Objectif | Poursuivez le texte sur le domaine viticole repris par les deux frères en enchaînant directement après sa dernière phrase.

Extrait de page |
Arnaud a eu un début de parcours professionnel similaire, avant de se préparer à reprendre le domaine familial. Il a ainsi effectué une formation complète de viticulteur au Centre Agrilogie de Marcelin, sanctionnée par un diplôme et une mention.
Pour l’aîné de la fratrie, la reprise du domaine était une évidence: «Notre arrière-arrière-grand-père a commencé par cultiver la vigne pour sa consommation en 1924. Ici, il y avait du bétail, derrière du foin et la paille au-dessus. La bascule totale dans la viticulture remonte au début des années septante», explique-t-il en montrant les locaux de ce qui était une ferme traditionnelle il y a un siècle, aujourd’hui adaptés aux nouvelles activités, avec le chais à l’arrière et une belle salle pour accueillir les dégustateurs et clients.
Polyvalence privilégiée
Pour les deux frères, s’associer était tout aussi naturel. Ils partagent non seulement l’attachement à leur terroir, mais aussi la passion du football. Arnaud préside le Club des Mille d’Yverdon-Sport, alors que Léonard pratique l’arbitrage à un bon niveau.

Données fournies |
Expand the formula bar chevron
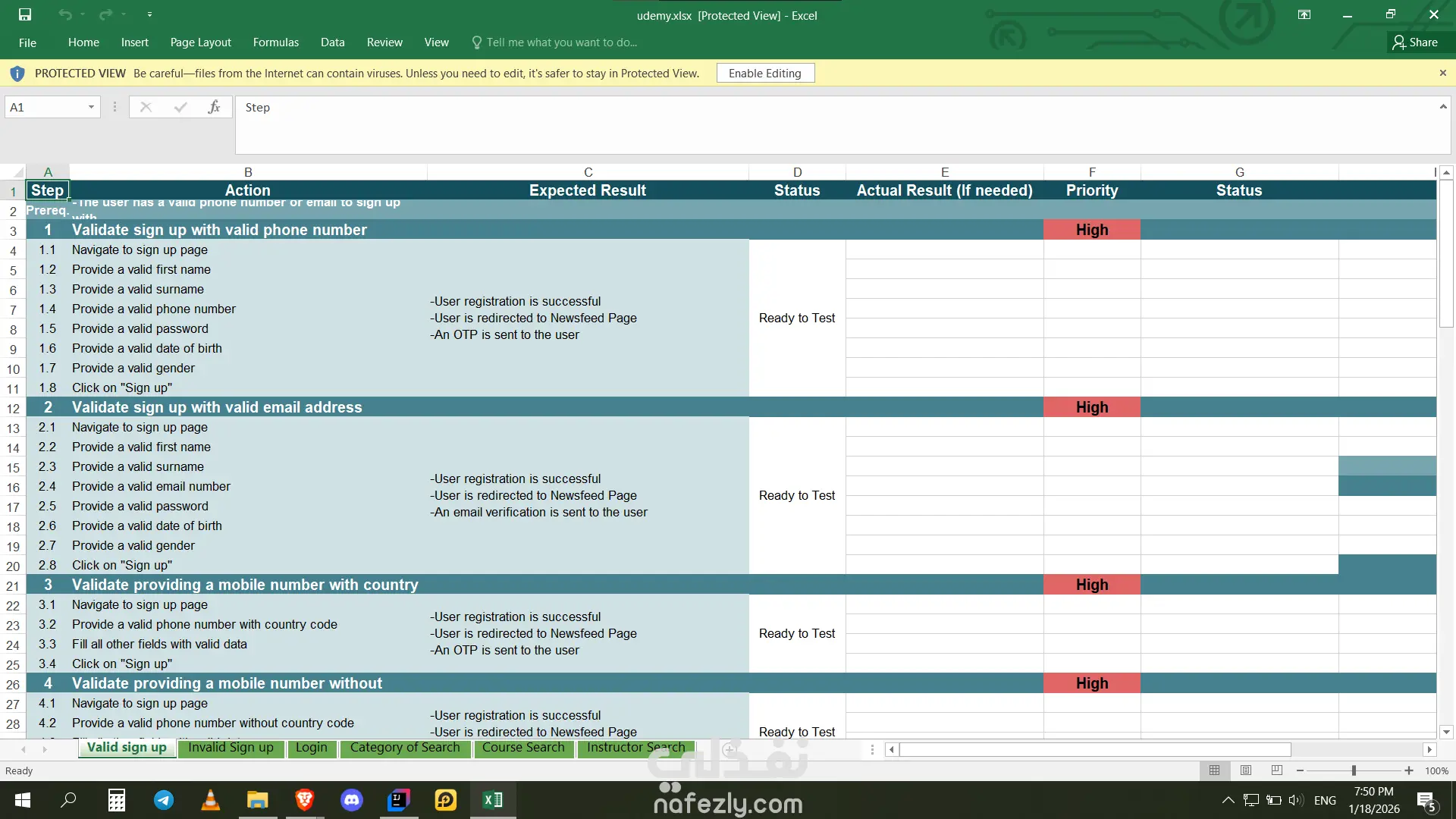1456x819 pixels. tap(1443, 107)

Résultat de l'exercice |
Plus que les tâches, ils vont simplement partager le travail en fonction des besoins. Tous deux ont des réseaux et des capacités commerciales. «Léonard est un redoutable dégustateur, il fait partie des meilleurs de la région. Il a des capacités monstrueuses», atteste son frère aîné. C’est dire qu’il ne plonge pas dans un domaine inconnu. Il envisage d’ailleurs de suivre des formations spécifiques.
Le gros du travail à la vigne est effectué principalement par un employé et les deux frères interviennent en appui lorsque c’est nécessaire.
Un ensemble exceptionnel
L’un des atouts du Domaine de La Boulaz réside dans son unité. Les cinq hectares de vignes se déploient en éventail au-dessus de la cave et de la maison familiale. C’est dire qu’en trois petites minutes, on peut regagner la cave pour servir un client.
Ce terroir, où sourd, au gré des strates du calcaire hauterivien, une eau de qualité, bénéficie aussi d’un ensoleillement exceptionnel. Deux atouts que les frères Bloesch veulent mettre en valeur, tant du point de vue de la culture que lors du travail à la cave.
Situé à l’arrière de la nouvelle salle de réception, le chais bénéficie de conditions de température et d’un degré d’humidité idéaux. Un réseau de drainage passe sur ce beau volume occupé par les barriques. «A l’exception d’une, elles sont toutes constituées de chêne provenant du Jura suisse», explique le papa.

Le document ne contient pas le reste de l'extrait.